Pazopanib is a kinase inhibitor indicated for the treatment of patients with advanced renal cell carcinoma and advanced soft tissue sarcoma who have received prior chemotherapy. In clinical trials with pazopanib, hepatotoxicity was observed, manifested as increases in serum transaminases such as alanine aminotransferase (ALT), aspartate aminotransferase (AST), and bilirubin. This hepatotoxicity can be severe and fatal. Patients older than 65 years are at greater risk for hepatotoxicity. Transaminase elevations occur early in the course of treatment (92.5% of all transaminase elevations of any grade occurred in the first 18 weeks).

Patients who are HLA-B*57:01 carriers and are taking pazopanib are at increased risk of elevated ALT levels.(1,2) According to the US Food and Drug Administration (FDA) label for pazopanib, in an analysis of data from 31 clinical studies of pazopanib administered as either monotherapy or in combination with other agents, elevation in ALT to levels greater than 3 times the upper limit of normal occurred in 32% (42/133) of HLA-B*57:01 allele carriers as compared to 19% (397/2101) of noncarriers. Furthermore, elevation in ALT to levels greater than 5 times the upper limit of normal occurred in 19% (25/133) of HLA-B*57:01 allele carriers and in 10% (213/2101) of noncarriers. All patients taking pazopanib should have hepatic function monitored, regardless of HLA-B*57:01 carrier status, and administration of pazopanib should be interrupted, reduced, or discontinued according to recommendations in the FDA label if hepatic function is impaired.

UGT1A1 genotype is also relevant to pazopanib-induced hyperbilirubinemia and testing may also be warranted. For more information see U1A1Q / Uridine Diphosphate (UDP) Glucuronosyltransferase 1A1 TA Repeat Genotype, UGT1A1, Varies.
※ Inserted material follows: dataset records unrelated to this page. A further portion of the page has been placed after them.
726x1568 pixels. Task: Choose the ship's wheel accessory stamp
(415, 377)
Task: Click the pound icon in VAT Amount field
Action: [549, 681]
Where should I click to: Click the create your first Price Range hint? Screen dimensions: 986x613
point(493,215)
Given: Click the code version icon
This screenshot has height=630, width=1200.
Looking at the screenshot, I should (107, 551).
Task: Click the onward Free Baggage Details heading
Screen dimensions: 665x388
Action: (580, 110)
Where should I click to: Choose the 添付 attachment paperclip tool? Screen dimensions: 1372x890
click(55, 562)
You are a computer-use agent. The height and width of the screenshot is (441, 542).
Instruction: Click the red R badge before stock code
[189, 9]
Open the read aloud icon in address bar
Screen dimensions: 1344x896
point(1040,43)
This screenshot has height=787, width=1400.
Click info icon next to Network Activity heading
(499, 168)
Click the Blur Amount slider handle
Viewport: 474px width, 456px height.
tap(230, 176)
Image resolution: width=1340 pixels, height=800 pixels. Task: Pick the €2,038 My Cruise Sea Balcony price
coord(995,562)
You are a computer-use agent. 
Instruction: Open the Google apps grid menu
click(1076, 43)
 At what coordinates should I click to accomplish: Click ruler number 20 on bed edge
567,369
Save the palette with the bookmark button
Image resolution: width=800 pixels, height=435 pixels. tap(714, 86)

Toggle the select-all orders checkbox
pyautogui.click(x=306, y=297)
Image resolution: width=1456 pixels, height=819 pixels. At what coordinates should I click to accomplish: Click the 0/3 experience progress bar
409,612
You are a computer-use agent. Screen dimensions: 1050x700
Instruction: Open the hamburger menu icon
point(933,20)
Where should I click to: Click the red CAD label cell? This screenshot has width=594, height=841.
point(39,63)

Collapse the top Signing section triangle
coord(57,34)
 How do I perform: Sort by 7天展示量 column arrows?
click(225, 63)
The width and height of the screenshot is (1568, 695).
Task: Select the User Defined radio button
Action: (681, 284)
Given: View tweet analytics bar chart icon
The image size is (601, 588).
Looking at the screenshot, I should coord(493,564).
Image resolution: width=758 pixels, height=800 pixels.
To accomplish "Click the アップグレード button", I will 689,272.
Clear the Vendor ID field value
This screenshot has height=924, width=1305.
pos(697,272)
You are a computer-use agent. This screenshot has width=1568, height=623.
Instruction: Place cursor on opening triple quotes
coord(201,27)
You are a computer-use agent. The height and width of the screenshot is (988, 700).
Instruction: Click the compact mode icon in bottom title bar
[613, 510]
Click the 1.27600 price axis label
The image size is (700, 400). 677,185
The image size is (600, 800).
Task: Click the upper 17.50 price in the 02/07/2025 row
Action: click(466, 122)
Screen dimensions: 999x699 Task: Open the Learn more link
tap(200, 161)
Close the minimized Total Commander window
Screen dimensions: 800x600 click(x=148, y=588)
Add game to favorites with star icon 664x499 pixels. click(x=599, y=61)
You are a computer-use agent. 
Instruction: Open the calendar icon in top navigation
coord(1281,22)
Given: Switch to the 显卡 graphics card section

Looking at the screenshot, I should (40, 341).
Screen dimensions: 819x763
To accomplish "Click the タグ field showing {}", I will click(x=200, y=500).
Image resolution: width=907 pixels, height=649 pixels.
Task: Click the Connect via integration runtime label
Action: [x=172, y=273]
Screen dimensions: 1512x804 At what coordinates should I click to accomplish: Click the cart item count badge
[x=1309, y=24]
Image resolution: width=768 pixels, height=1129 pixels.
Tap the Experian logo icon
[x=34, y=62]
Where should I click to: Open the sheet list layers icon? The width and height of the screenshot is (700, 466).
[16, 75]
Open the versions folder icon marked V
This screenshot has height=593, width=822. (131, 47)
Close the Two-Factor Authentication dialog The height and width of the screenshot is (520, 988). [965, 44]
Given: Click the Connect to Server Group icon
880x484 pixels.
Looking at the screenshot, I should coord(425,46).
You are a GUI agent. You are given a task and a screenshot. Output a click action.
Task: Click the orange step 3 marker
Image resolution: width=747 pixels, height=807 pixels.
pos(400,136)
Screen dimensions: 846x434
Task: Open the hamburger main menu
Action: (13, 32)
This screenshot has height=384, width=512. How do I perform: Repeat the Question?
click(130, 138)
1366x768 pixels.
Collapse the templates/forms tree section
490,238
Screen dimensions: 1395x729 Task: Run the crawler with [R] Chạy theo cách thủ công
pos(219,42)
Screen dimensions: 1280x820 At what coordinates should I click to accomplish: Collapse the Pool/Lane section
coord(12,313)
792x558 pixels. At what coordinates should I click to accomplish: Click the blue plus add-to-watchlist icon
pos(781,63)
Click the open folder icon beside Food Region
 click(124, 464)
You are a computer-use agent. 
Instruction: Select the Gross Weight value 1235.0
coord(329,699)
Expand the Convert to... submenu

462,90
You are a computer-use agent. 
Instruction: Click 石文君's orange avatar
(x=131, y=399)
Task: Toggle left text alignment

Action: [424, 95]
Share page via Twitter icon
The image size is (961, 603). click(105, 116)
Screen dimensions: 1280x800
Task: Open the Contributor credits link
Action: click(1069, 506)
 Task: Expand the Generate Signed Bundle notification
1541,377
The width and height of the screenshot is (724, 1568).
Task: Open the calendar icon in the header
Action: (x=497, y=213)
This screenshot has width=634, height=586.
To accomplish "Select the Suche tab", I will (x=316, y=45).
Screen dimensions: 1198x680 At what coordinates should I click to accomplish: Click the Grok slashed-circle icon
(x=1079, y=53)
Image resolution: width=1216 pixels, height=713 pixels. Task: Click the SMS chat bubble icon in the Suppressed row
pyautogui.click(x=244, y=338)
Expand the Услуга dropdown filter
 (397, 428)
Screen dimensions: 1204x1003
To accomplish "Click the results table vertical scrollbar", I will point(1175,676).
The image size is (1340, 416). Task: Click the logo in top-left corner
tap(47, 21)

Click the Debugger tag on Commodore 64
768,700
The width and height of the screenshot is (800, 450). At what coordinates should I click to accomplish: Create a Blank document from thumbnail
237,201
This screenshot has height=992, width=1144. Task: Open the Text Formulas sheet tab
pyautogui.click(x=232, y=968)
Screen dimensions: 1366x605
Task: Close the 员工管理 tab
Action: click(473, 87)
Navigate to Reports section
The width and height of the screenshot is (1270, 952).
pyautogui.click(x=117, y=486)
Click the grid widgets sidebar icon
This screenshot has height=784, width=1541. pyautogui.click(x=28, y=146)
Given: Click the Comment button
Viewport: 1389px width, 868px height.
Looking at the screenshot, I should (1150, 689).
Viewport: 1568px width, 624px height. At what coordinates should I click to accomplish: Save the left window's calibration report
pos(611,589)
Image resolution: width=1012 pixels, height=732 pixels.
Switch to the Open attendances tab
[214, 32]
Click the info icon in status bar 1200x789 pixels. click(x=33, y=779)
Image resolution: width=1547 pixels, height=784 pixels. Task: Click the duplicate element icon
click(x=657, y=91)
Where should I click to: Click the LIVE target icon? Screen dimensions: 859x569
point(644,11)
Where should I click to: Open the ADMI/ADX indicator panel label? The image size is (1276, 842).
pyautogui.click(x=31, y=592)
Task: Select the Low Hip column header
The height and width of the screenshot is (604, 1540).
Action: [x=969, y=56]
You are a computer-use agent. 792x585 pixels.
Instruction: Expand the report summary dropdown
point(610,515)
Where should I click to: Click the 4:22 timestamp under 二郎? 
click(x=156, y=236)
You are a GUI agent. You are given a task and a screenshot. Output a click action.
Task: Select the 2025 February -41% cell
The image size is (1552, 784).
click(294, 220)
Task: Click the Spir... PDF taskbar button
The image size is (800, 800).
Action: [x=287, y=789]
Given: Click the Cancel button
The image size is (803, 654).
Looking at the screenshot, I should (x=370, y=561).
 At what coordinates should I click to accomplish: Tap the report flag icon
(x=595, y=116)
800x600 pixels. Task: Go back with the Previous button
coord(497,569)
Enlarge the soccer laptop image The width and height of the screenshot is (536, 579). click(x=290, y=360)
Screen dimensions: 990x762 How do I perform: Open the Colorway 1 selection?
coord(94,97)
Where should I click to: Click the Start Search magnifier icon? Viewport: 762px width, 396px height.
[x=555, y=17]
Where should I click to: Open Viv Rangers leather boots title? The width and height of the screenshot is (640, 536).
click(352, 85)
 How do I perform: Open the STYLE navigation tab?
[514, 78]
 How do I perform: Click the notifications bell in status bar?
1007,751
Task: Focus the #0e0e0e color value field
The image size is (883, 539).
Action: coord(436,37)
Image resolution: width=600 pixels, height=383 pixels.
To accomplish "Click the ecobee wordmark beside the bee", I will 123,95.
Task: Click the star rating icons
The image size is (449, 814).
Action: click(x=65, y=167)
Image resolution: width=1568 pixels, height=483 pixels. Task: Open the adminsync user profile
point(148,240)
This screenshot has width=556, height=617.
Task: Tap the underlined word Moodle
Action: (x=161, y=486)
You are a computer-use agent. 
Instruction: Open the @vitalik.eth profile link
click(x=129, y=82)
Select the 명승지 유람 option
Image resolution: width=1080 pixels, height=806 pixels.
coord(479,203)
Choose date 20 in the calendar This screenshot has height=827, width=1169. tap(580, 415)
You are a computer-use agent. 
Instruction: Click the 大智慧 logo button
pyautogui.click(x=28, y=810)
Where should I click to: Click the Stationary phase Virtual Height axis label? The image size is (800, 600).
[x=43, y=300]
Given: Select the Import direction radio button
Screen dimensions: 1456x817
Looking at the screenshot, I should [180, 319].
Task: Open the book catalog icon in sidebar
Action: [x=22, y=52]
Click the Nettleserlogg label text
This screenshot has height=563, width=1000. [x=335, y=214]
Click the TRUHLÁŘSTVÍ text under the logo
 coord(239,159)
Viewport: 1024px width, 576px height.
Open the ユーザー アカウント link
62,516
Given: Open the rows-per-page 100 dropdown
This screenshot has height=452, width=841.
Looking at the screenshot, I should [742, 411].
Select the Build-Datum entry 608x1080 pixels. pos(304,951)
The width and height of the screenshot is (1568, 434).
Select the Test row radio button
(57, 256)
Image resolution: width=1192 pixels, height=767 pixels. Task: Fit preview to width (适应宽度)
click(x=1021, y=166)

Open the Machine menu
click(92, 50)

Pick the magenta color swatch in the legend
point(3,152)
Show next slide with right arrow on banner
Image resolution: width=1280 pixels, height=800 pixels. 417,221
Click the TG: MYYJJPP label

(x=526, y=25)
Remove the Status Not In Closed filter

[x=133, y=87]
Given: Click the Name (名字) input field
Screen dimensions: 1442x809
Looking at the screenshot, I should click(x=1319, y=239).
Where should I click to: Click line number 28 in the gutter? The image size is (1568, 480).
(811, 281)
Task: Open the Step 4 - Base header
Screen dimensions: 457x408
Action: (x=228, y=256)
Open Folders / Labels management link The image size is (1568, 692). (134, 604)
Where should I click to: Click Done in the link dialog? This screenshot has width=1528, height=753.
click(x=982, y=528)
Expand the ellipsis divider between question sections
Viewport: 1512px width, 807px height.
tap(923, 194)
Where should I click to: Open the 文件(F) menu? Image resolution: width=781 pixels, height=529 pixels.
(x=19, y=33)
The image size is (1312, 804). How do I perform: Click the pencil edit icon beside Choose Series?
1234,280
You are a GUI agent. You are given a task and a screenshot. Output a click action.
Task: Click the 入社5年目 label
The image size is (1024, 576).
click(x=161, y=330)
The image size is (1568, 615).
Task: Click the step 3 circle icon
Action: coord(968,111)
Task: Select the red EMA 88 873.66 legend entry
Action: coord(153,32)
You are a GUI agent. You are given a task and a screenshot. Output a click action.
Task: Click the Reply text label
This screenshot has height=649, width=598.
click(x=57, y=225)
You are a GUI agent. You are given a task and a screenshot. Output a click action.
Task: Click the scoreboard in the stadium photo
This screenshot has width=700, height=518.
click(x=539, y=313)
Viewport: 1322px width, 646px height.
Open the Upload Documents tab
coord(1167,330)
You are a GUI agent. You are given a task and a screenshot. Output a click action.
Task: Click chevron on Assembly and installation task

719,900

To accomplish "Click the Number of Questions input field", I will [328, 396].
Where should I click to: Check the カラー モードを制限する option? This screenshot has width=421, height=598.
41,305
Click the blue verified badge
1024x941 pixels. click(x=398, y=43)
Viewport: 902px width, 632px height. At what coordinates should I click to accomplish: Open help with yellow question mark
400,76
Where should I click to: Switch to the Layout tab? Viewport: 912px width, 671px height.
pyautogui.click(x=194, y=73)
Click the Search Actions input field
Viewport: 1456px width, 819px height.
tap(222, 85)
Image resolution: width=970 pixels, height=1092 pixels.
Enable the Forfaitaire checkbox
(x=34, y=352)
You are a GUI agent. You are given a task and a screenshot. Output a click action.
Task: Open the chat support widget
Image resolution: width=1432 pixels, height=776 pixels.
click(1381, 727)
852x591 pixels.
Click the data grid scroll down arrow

Flucloxacillin is an antibiotic and can lead to liver injury in a subset of individuals; however, this medication is no longer used in the United States. Individuals who are positive for HLA-B*57:01 allele have an 80-fold higher risk of flucloxacillin-induced liver injury.(3) While the overall incidence is low, the Royal Dutch Pharmacists Association Pharmacogenetics Working Group recommends regular monitoring of liver function for HLA-B*57:01 positive individuals prescribed flucloxacillin. For those who develop an elevation of liver enzymes or bilirubin, consideration of alternative medication is recommended. Other HLA-B alleles may also be associated with flucloxacillin-induced liver injury.